Fig.2 : Augmentation de la fortune des milliardaires dans le monde
en milliards de dollars (en termes réels) 1987-2022
Source : Oxfam à partir du Classement Forbes des milliardaires dans le monde.
Le rapport du Forum s’engage sur la description de l’avenir (chose toujours très hasardeuse) en brossant un portrait particulièrement sombre de la prochaine décennie principalement du fait d’une série de risques résultant de l’échec de la lutte contre le changement climatique et de la protection des écosystèmes. Cet avenir se caractérise par la stagnation économique, l’inflation et des tensions géopolitiques, par la fragmentation, voire l’effondrement de chaînes de valeurs capitales pour l’ensemble du système économique, ainsi que par une restructuration difficile et le surendettement.
De ces processus découlera, selon le WEF, la poursuite de l’aggravation de la pauvreté, de la faim, des troubles sociaux, des tensions politiques et de l’accroissement des inégalités internes et entre pays, ce qui entraînera une régression du développement humain. Le rapport ne propose cependant pas de théorie explicative de l’ensemble des phénomènes à l’œuvre et des causes profondes d’une telle évolution alarmante, ce qui fait qu’il n’est pas en mesure de faire des recommandations claires et crédibles.
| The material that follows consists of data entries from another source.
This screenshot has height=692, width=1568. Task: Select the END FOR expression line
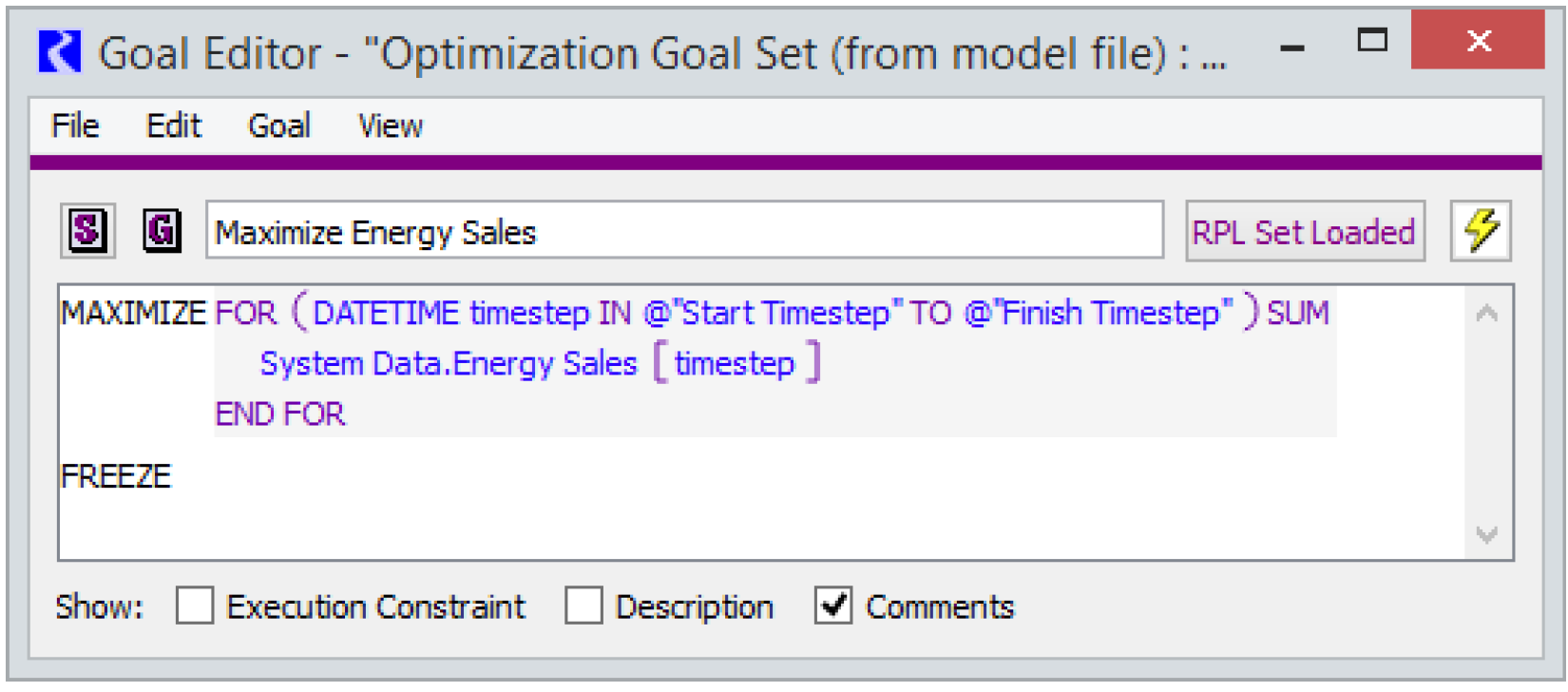[280, 413]
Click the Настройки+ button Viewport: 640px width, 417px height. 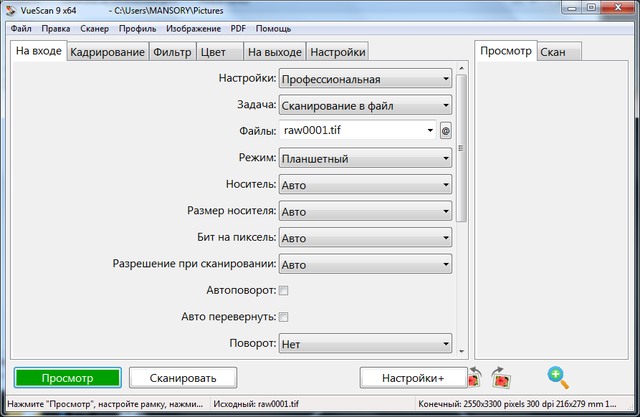tap(411, 378)
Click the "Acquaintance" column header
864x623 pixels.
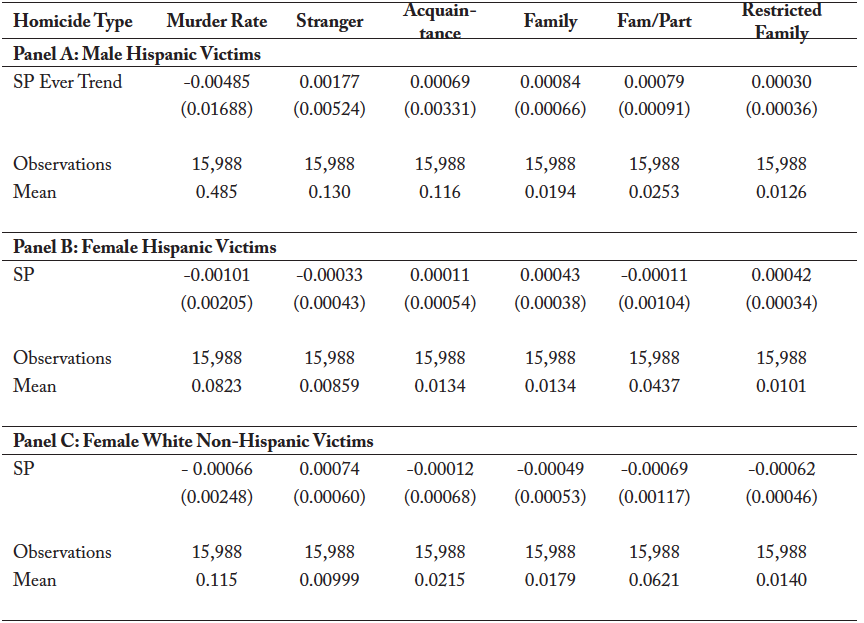(x=440, y=21)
Une des raisons de cette lacune est qu’il aborde chaque question isolément sans adopter une approche systémique globale.
En se contentant de constater la situation et les perspectives inquiétantes, il se garde bien d’en identifier les causes profondes et notamment les paradigmes, dont le WEF lui-même est le promoteur, qui façonnent la vision dominante du monde sous-tendant la majorité des politiques mises en œuvre tant au niveau national que régional et international.
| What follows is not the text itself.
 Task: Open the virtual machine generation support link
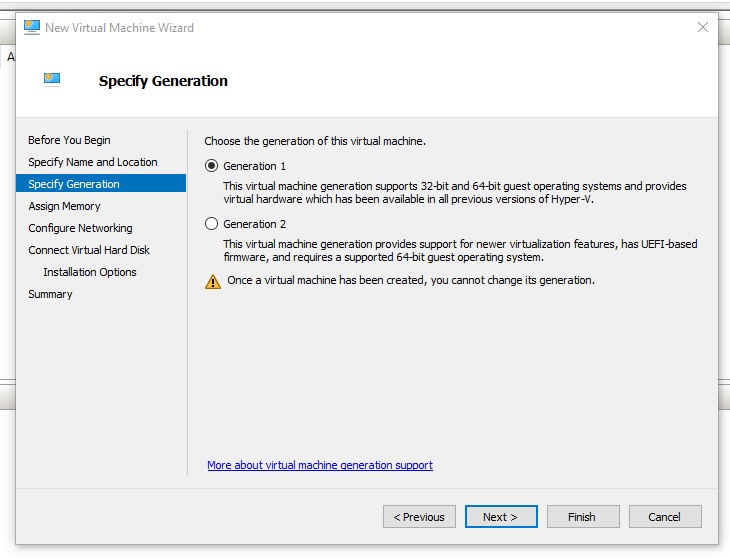click(x=320, y=465)
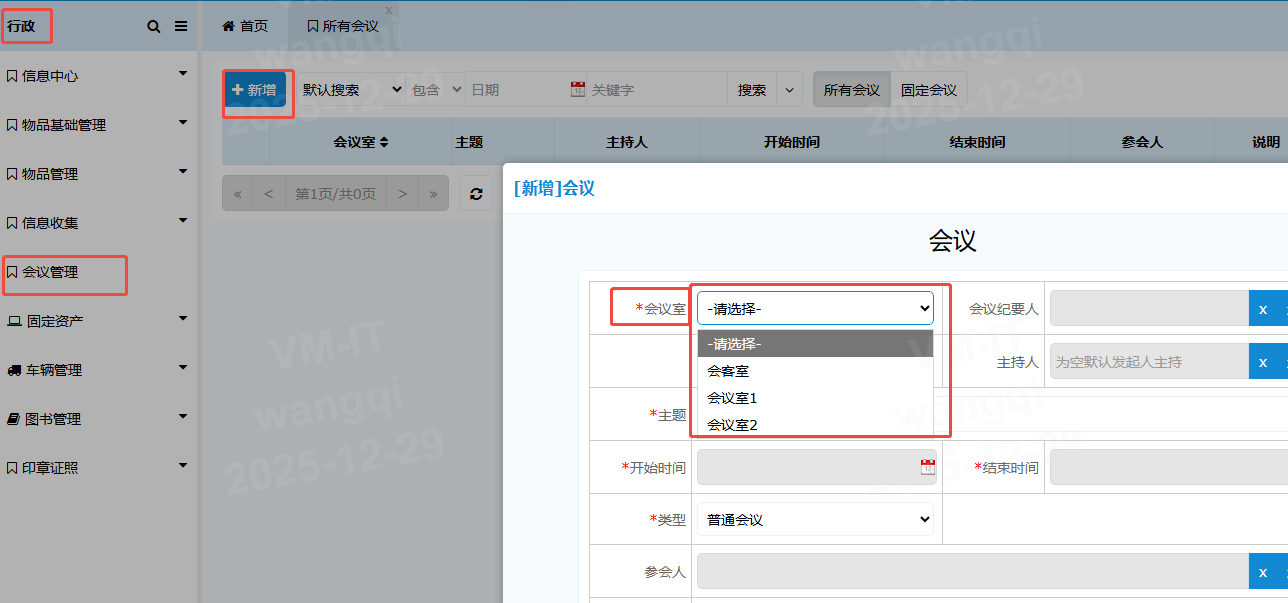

Ses propositions, très générales, semblent être là pour préserver la logique interne de l’action humaine passée et présente (la recherche de la croissance et du profit, le court-termisme, notamment) et ne constituent en aucune façon un moyen de résoudre la multiplicité des crises systémiques intriquées que l’humanité affronte (et dont sa pratique est la cause principale), pour mettre le monde sur la voie d’un avenir souhaitable.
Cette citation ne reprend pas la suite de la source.